End-stage renal disease and need for hemodialysis.

End-stage renal disease and need for hemodialysis.

Left radial to antebrachial side-to-side fistula at the left antecubital fossa.

SURGEON:  John Doe, MD

ANESTHESIA:  General endotracheal anesthesia.


INDICATIONS FOR PROCEDURE:  The patient presented with end-stage renal disease. She has a need for hemodialysis. Risks and benefits of the procedure were explained to the patient, and she was agreeable to proceed with surgery. Informed consent was obtained. The patient underwent venous mapping of the left upper extremity. The cephalic vein at the distal forearm measured around 1.8 mm. The patient had palpable radial and ulnar pulses. She had codominant superficial palmar arch. The recommendation for proximal radial fistula was given. The patient was agreeable to proceed with surgery.

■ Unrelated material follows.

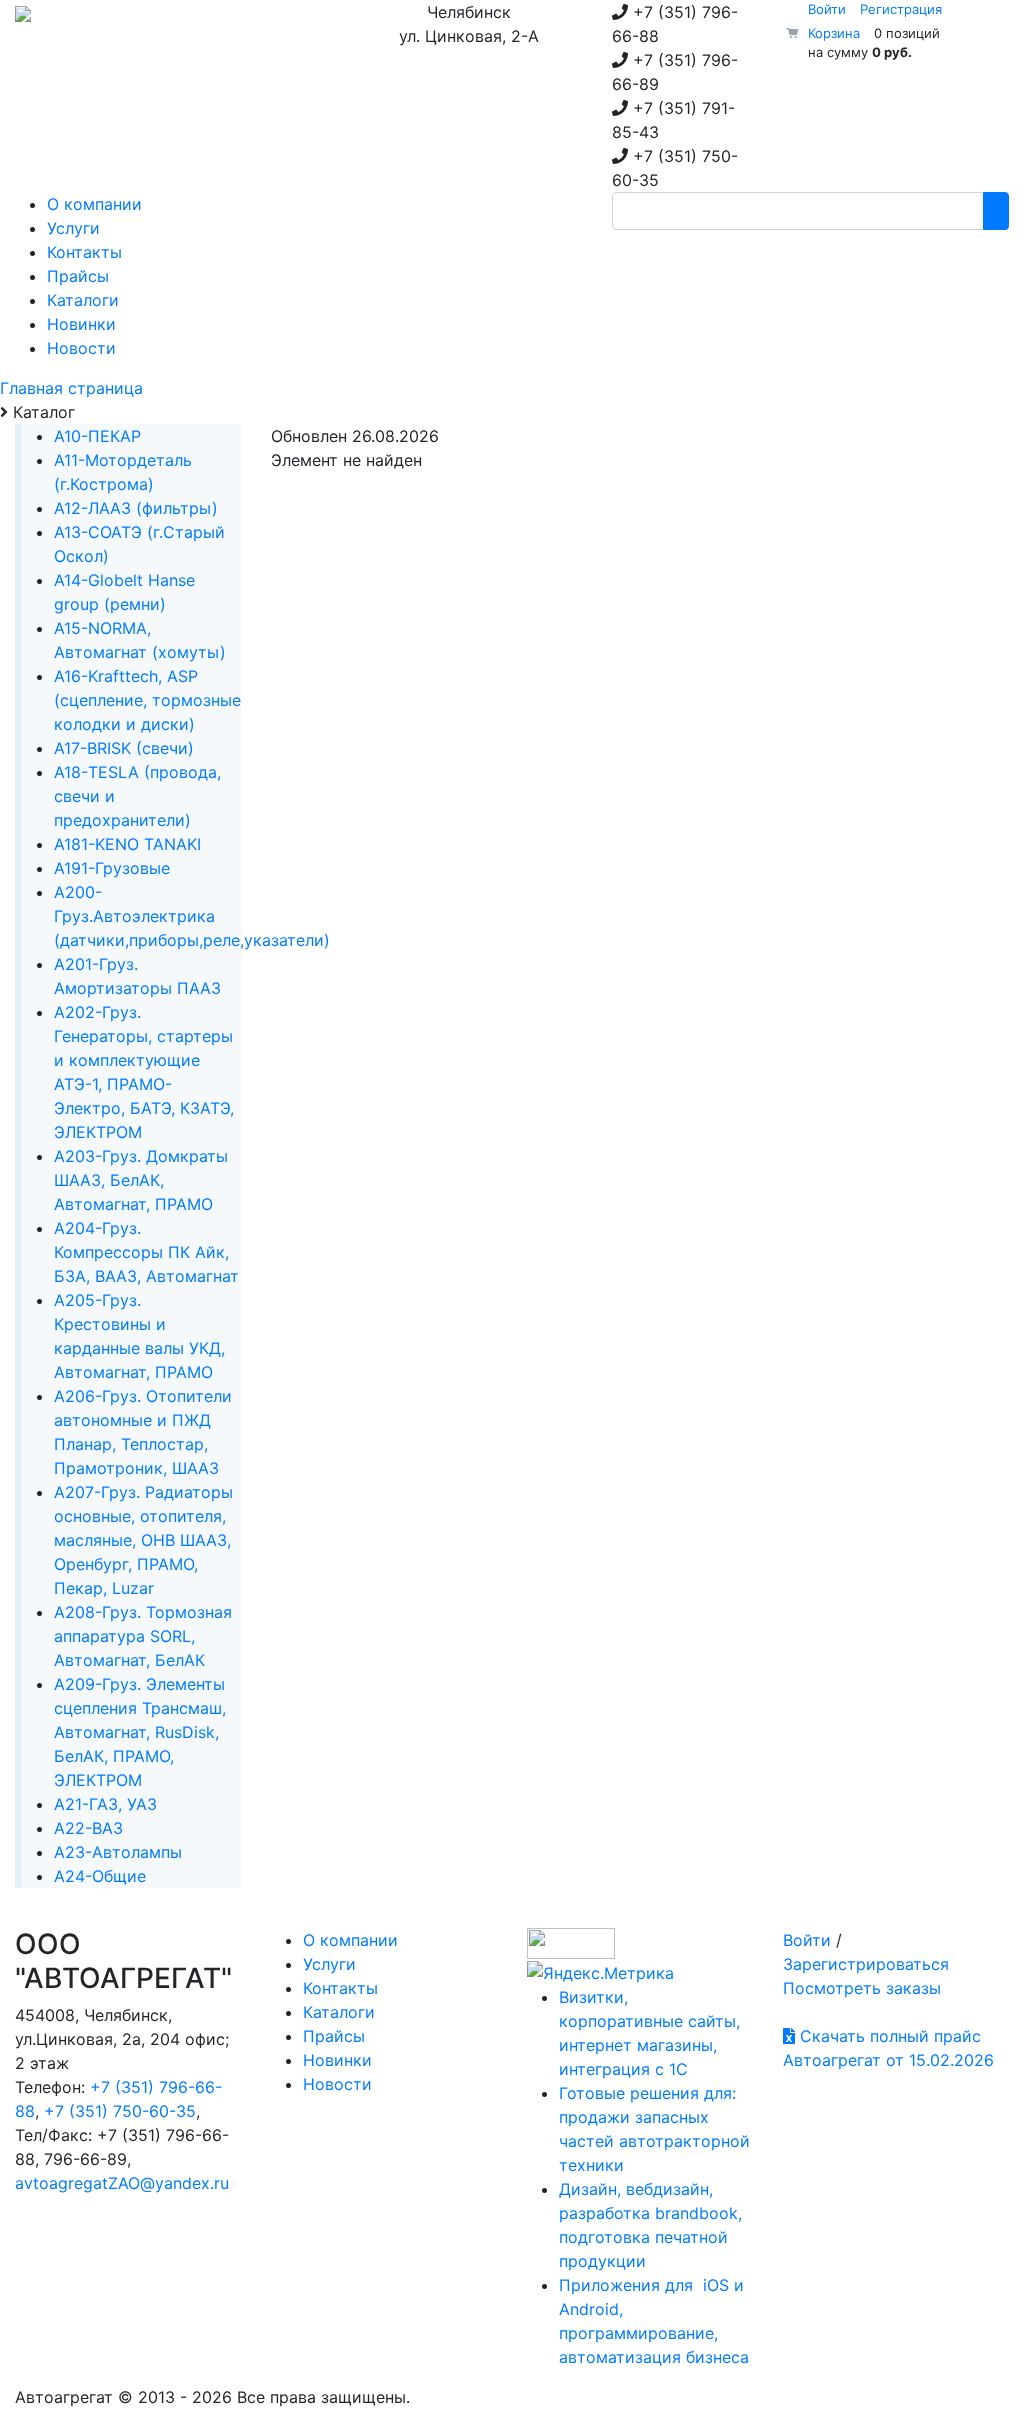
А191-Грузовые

DESCRIPTION OF PROCEDURE:  The patient was brought to the operating room and placed on the table in the supine position. General endotracheal anesthesia was given to the patient without any problem. The left upper extremity was prepped and draped in the usual sterile fashion. A longitudinal incision was made in the left antecubital fossa. The incision was carried down through the skin and subcutaneous tissue. The antebrachial vein was identified. The deep venous branch was identified. The cephalic vein was identified. The antebrachial vein was dissected. Side branches were ligated. The radial artery was isolated. The side branches were doubly clipped and divided. Vessel loops were placed around the vessels. A longitudinal venotomy was performed. A 2.5 mm dilator was used to destroy the valve of the antebrachial vein between the antecubital fossa and the wrist. Both venous lumens were flushed with saline solution. The radial artery was then clamped between 2 clamps. Longitudinal arteriotomy was performed. Side-to-side anastomosis with 7-0 Prolene was performed. Flow was restored through the vein without any problem. The patient had a nice palpable thrill in proximal cephalic vein. The patient had a nice thrill and flow signal in the antebrachial vein toward the wrist. Due to competitive flow, the deep venous branch was ligated at the antecubital fossa. The subcutaneous tissue was closed with running 3-0 Vicryl. The skin was closed with running 4-0 Vicryl. Steri-Strips were applied to the skin. A 4 x 4 and Tegaderm were applied to the left antecubital fossa. The patient tolerated the procedure well, was extubated in the operating room and was sent to the recovery room in stable condition.